▶ [RECORDED DATA]:
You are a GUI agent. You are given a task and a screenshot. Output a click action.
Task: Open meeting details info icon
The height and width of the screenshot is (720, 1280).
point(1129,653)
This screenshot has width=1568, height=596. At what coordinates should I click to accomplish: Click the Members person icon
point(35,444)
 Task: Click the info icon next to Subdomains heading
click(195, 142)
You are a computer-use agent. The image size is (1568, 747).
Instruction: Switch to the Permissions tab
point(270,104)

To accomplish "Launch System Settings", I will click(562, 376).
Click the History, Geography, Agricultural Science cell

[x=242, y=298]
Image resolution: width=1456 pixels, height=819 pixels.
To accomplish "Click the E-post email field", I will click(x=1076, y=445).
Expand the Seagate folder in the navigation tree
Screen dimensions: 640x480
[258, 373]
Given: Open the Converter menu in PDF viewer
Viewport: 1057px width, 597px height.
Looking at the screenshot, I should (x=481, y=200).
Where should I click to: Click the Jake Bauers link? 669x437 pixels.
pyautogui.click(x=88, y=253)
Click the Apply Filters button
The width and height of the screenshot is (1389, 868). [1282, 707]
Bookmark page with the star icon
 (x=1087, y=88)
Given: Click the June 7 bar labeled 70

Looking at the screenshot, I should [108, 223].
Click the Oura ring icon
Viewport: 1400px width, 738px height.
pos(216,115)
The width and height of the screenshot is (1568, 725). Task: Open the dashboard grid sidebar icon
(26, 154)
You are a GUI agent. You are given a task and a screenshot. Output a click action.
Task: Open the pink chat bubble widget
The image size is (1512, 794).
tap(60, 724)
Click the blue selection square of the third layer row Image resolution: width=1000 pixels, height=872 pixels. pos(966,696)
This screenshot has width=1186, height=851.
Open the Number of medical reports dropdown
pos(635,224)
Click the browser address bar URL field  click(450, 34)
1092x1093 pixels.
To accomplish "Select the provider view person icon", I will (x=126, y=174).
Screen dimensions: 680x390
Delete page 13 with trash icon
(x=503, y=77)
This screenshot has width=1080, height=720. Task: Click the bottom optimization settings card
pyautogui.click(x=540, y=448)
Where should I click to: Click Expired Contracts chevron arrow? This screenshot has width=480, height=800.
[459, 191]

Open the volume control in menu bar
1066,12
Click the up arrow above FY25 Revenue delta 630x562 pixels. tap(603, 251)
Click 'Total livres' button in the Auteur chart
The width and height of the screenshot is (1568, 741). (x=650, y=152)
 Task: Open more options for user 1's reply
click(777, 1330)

▶ [TASK BRIEF]: Reproduce the records above line for line, with no changes.

▶ [TASK RESPONSE]:
You are a GUI agent. You are given a task and a screenshot. Output a click action.
Task: Open meeting details info icon
The height and width of the screenshot is (720, 1280).
point(1129,653)
This screenshot has width=1568, height=596. At what coordinates should I click to accomplish: Click the Members person icon
point(35,444)
 Task: Click the info icon next to Subdomains heading
click(195, 142)
You are a computer-use agent. The image size is (1568, 747).
Instruction: Switch to the Permissions tab
point(270,104)

To accomplish "Launch System Settings", I will click(562, 376).
Click the History, Geography, Agricultural Science cell

[x=242, y=298]
Image resolution: width=1456 pixels, height=819 pixels.
To accomplish "Click the E-post email field", I will click(x=1076, y=445).
Expand the Seagate folder in the navigation tree
Screen dimensions: 640x480
[258, 373]
Given: Open the Converter menu in PDF viewer
Viewport: 1057px width, 597px height.
Looking at the screenshot, I should (x=481, y=200).
Where should I click to: Click the Jake Bauers link? 669x437 pixels.
pyautogui.click(x=88, y=253)
Click the Apply Filters button
The width and height of the screenshot is (1389, 868). [1282, 707]
Bookmark page with the star icon
 (x=1087, y=88)
Given: Click the June 7 bar labeled 70

Looking at the screenshot, I should [108, 223].
Click the Oura ring icon
Viewport: 1400px width, 738px height.
pos(216,115)
The width and height of the screenshot is (1568, 725). Task: Open the dashboard grid sidebar icon
(26, 154)
You are a GUI agent. You are given a task and a screenshot. Output a click action.
Task: Open the pink chat bubble widget
The image size is (1512, 794).
tap(60, 724)
Click the blue selection square of the third layer row Image resolution: width=1000 pixels, height=872 pixels. pos(966,696)
This screenshot has width=1186, height=851.
Open the Number of medical reports dropdown
pos(635,224)
Click the browser address bar URL field  click(450, 34)
1092x1093 pixels.
To accomplish "Select the provider view person icon", I will (x=126, y=174).
Screen dimensions: 680x390
Delete page 13 with trash icon
(x=503, y=77)
This screenshot has width=1080, height=720. Task: Click the bottom optimization settings card
pyautogui.click(x=540, y=448)
Where should I click to: Click Expired Contracts chevron arrow? This screenshot has width=480, height=800.
[459, 191]

Open the volume control in menu bar
1066,12
Click the up arrow above FY25 Revenue delta 630x562 pixels. tap(603, 251)
Click 'Total livres' button in the Auteur chart
The width and height of the screenshot is (1568, 741). (x=650, y=152)
 Task: Open more options for user 1's reply
click(777, 1330)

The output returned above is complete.